Write down exactly what lies from the line containing "Viewport: 631px width, 523px" to the end of the records, inclusive, and omit the pictures.

BEGIN Data supplied

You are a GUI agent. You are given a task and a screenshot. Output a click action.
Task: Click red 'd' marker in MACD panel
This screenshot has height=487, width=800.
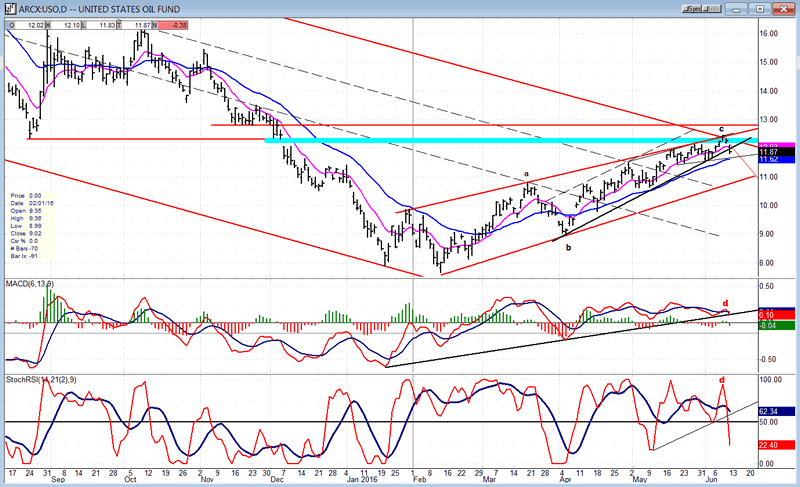724,303
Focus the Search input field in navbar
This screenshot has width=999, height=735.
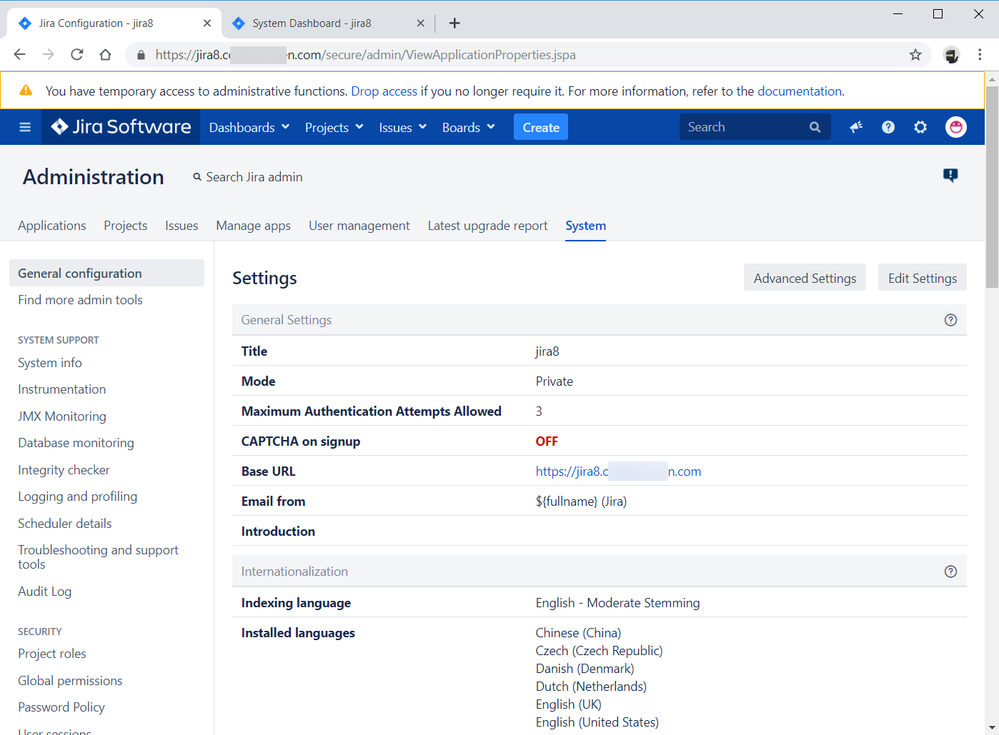[745, 127]
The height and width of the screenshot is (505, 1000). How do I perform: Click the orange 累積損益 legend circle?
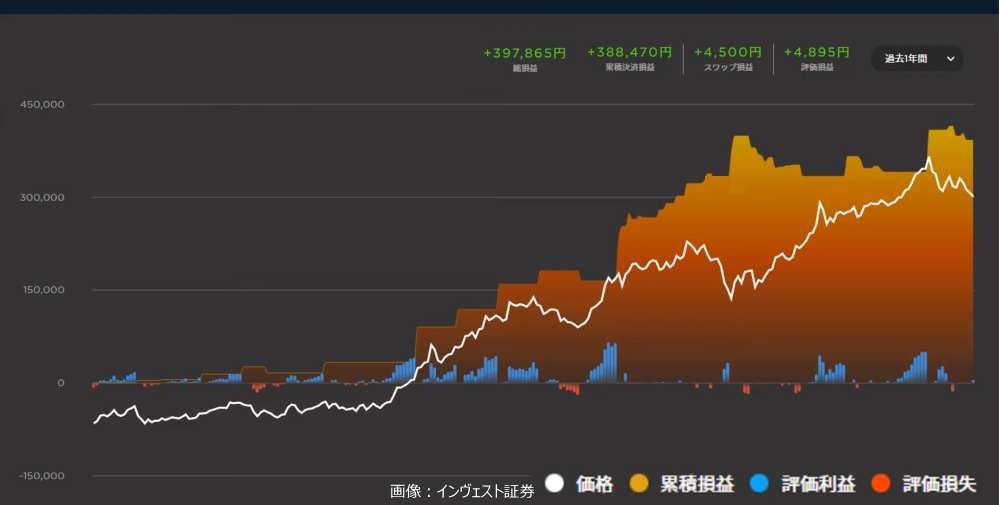640,485
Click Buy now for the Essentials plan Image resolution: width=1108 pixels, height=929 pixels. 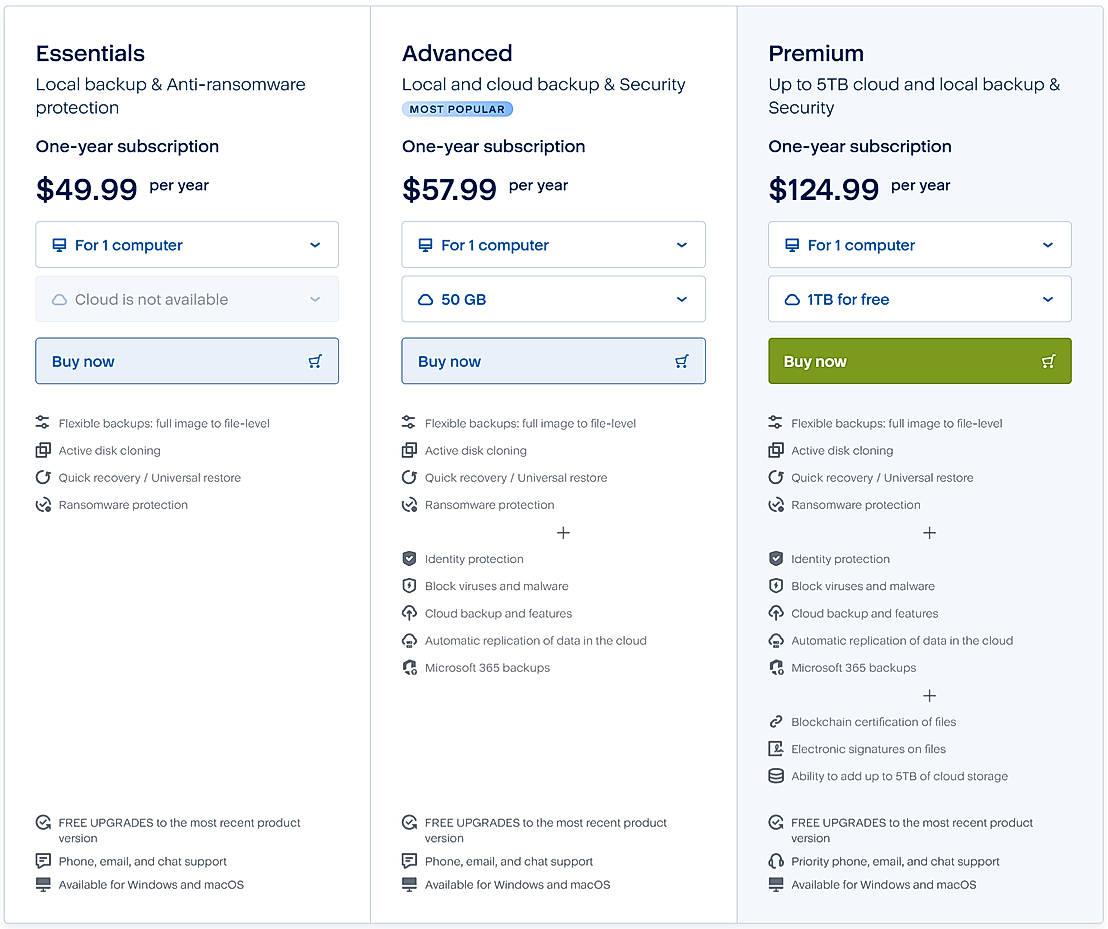coord(186,361)
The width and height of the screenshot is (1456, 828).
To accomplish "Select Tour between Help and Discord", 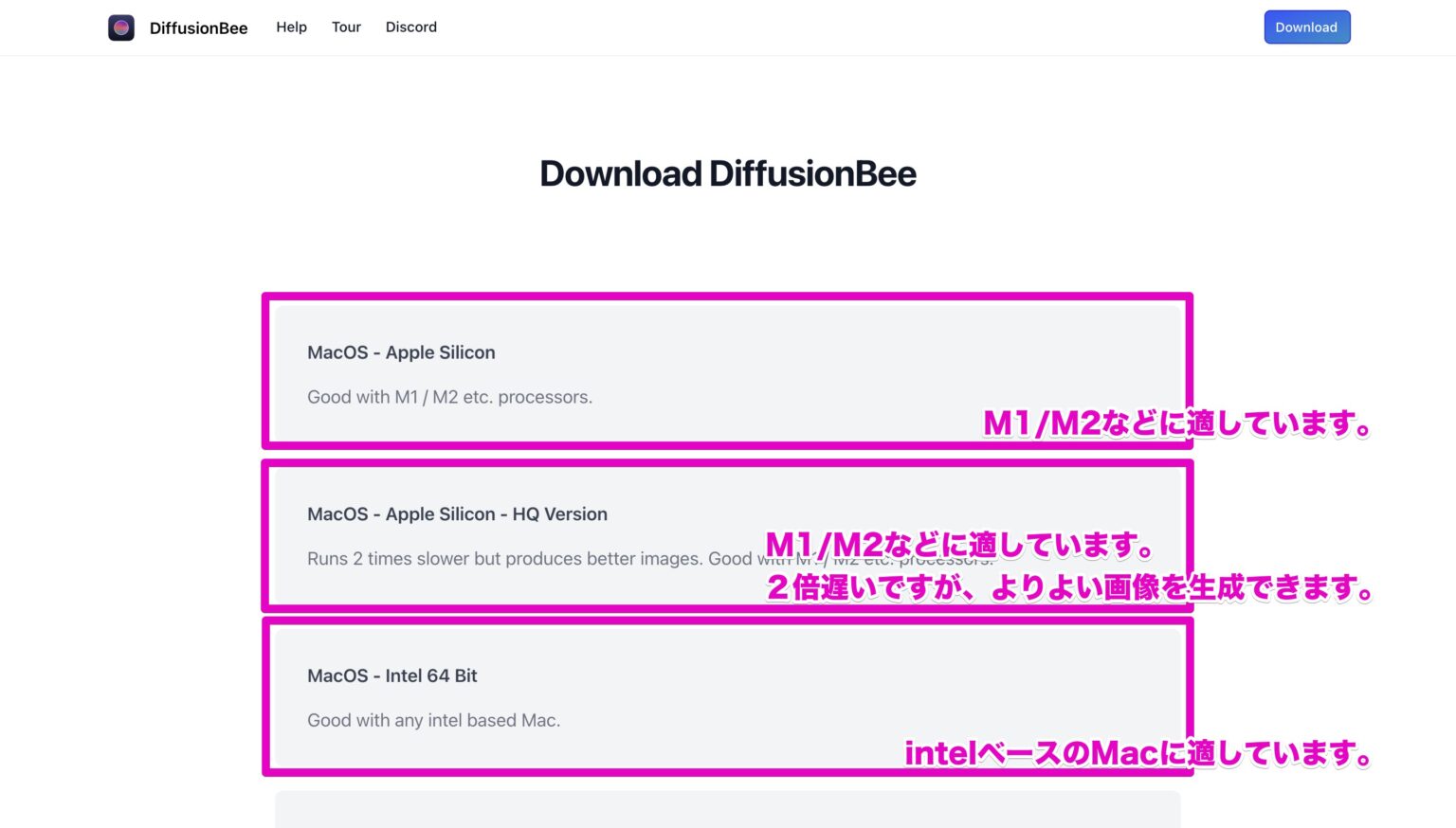I will 345,27.

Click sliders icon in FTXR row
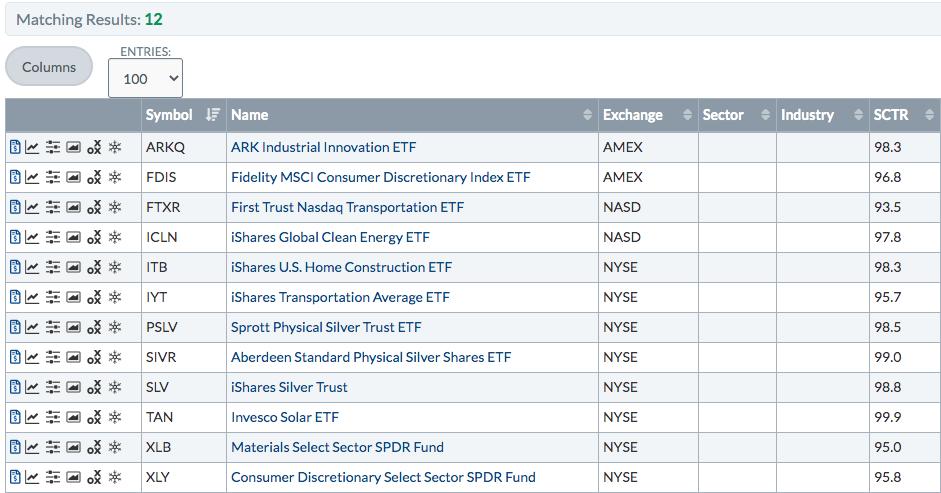coord(53,207)
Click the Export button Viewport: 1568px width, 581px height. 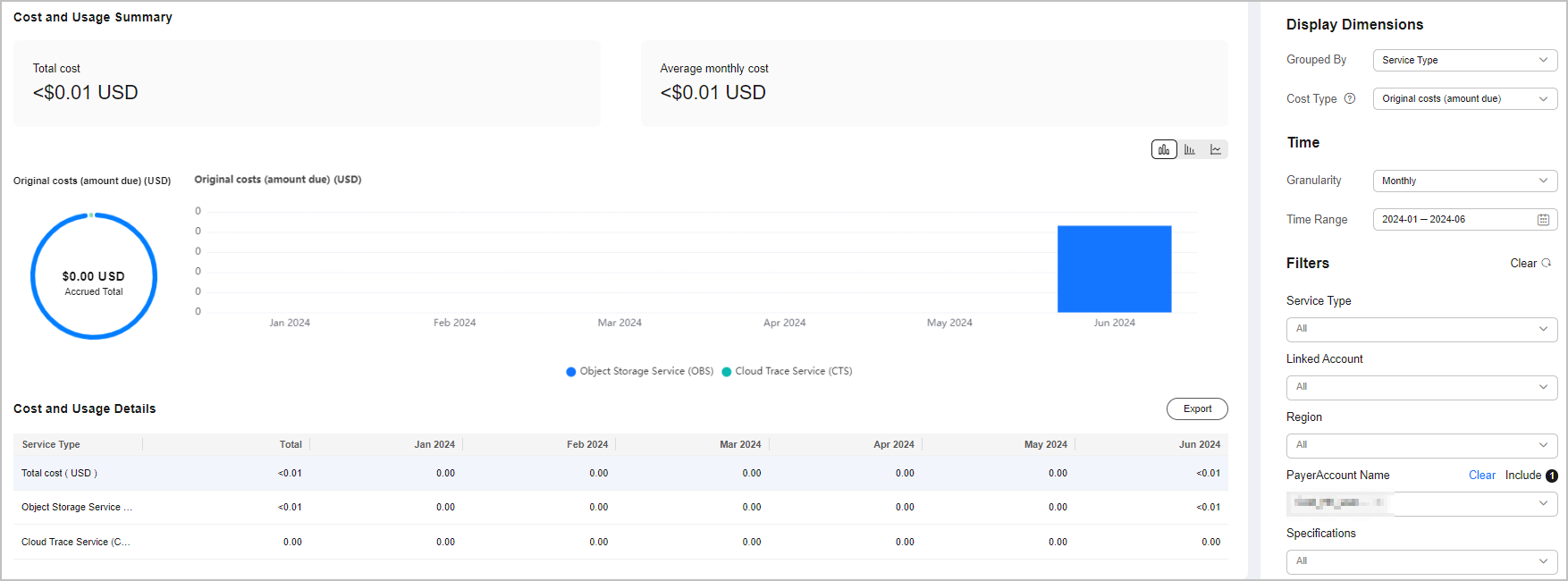coord(1197,409)
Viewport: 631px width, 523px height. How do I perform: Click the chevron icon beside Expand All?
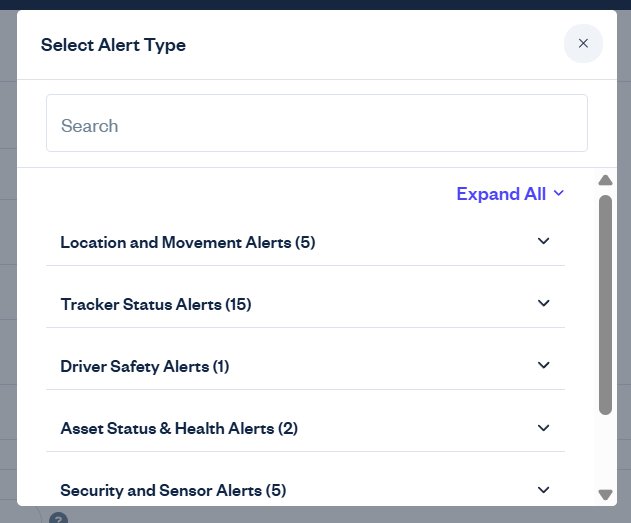click(559, 194)
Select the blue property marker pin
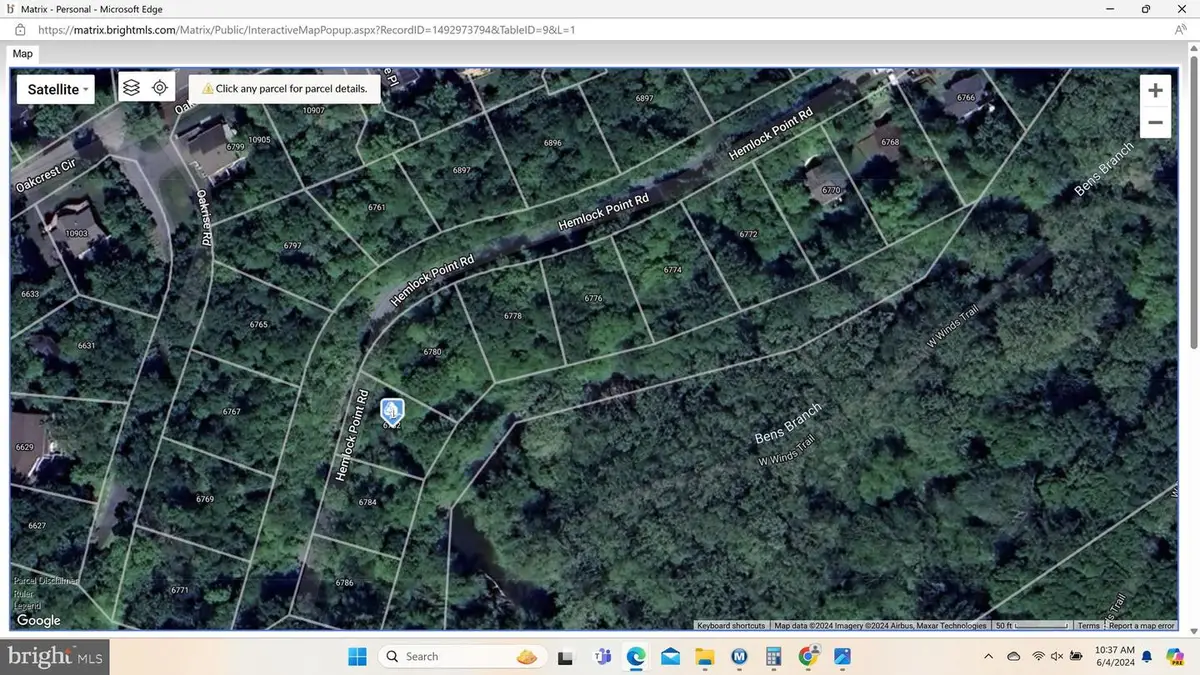This screenshot has width=1200, height=675. (392, 409)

END Data supplied

> [Answer to the problem]:
Viewport: 631px width, 523px height. How do I perform: Click the chevron icon beside Expand All?
click(559, 194)
Select the blue property marker pin
This screenshot has width=1200, height=675. (392, 409)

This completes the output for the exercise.